-- DATA SUPPLIED follows --
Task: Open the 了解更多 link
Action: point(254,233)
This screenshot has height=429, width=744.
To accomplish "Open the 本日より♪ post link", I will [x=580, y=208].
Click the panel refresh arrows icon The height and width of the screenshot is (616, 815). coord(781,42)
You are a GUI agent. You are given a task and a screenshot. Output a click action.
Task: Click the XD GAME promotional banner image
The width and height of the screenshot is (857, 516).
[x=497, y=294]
-- DATA SUPPLIED concluded --
-- DATA SUPPLIED follows --
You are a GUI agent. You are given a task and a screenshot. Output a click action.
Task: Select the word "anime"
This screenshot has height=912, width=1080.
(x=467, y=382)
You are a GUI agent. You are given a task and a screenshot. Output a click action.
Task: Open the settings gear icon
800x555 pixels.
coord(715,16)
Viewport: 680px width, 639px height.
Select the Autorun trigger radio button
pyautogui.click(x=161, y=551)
-- DATA SUPPLIED concluded --
WHAT NEEDS TO BE DONE:
Look over the records above, and wherever a line contains the string "icon", copy that line.

EXERCISE RESULT:
Click the panel refresh arrows icon The height and width of the screenshot is (616, 815). coord(781,42)
Task: Open the settings gear icon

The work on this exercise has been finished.